Listrik tiba-tiba padam. Gelap menelan ruangan, tapi cermin itu tetap bersinar lembut. Dalam pantulan, Renjana melihat dua sosok berdiri berdampingan, dirinya dan ibunya.
“Ibu tidak marah,” ucap sosok itu pelan. “Ibu cuma mau Njan melihat ibu… sekali saja, tanpa takut.”
Ragu dan gemetar, Renjana mendongak menatap kaca. Ia memandang wajah ibunya yang pucat tapi damai. Senyum terakhir itu membuat dadanya sesak, seolah waktu berhenti. Lalu sosok itu memudar perlahan, meninggalkan pantulan Renjana yang menangis sendirian.
Keesokan paginya, Renjana kembali terbangun. Cahaya pagi menembus tirai, menyorot cermin di depan ranjang. Kali ini, ketika ia berdiri, cermin itu memantulkan dirinya sendiri — lengkap, utuh, dan nyata. Ia tersenyum lega. Tangisnya pecah, tapi bukan karena takut. Ia menangis karena akhirnya ia bisa berdamai dengan luka yang selama ini menahannya di antara dua dunia.
Renjana melangkah ke arah dapur dengan langkah yang ringan. “Ayah,” panggilnya lembut.

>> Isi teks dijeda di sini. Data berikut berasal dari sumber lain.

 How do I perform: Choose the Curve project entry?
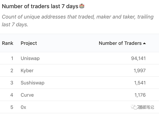27,95
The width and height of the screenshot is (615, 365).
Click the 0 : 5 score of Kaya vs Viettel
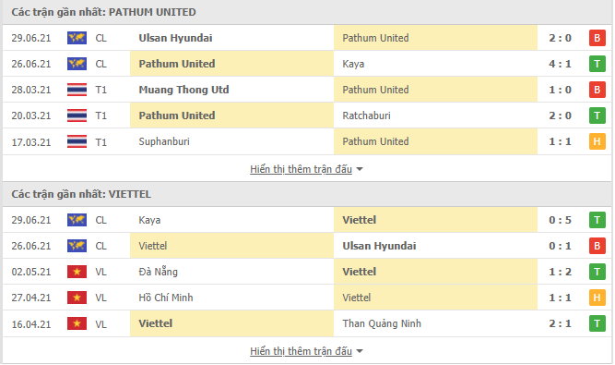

Ayahnya terpaku sejenak, lalu mendongak. Ia terkejut sekaligus bahagia mendengar suara putrinya yang untuk pertama kali sejak lama menyapanya duluan.
“Njan sudah bisa melihat Ibu lagi. Njan juga sudah bisa melihat diri sendiri,” katanya pelan.
Ayah tersenyum lega, setetes air mata mengalir di pipinya. Ayah kemudian memeluk Renjana dengan bangga, merasa senang bahwa kini putrinya sudah benar-benar kembali.
Pagi itu, rumah yang lama sunyi itu terasa hidup kembali.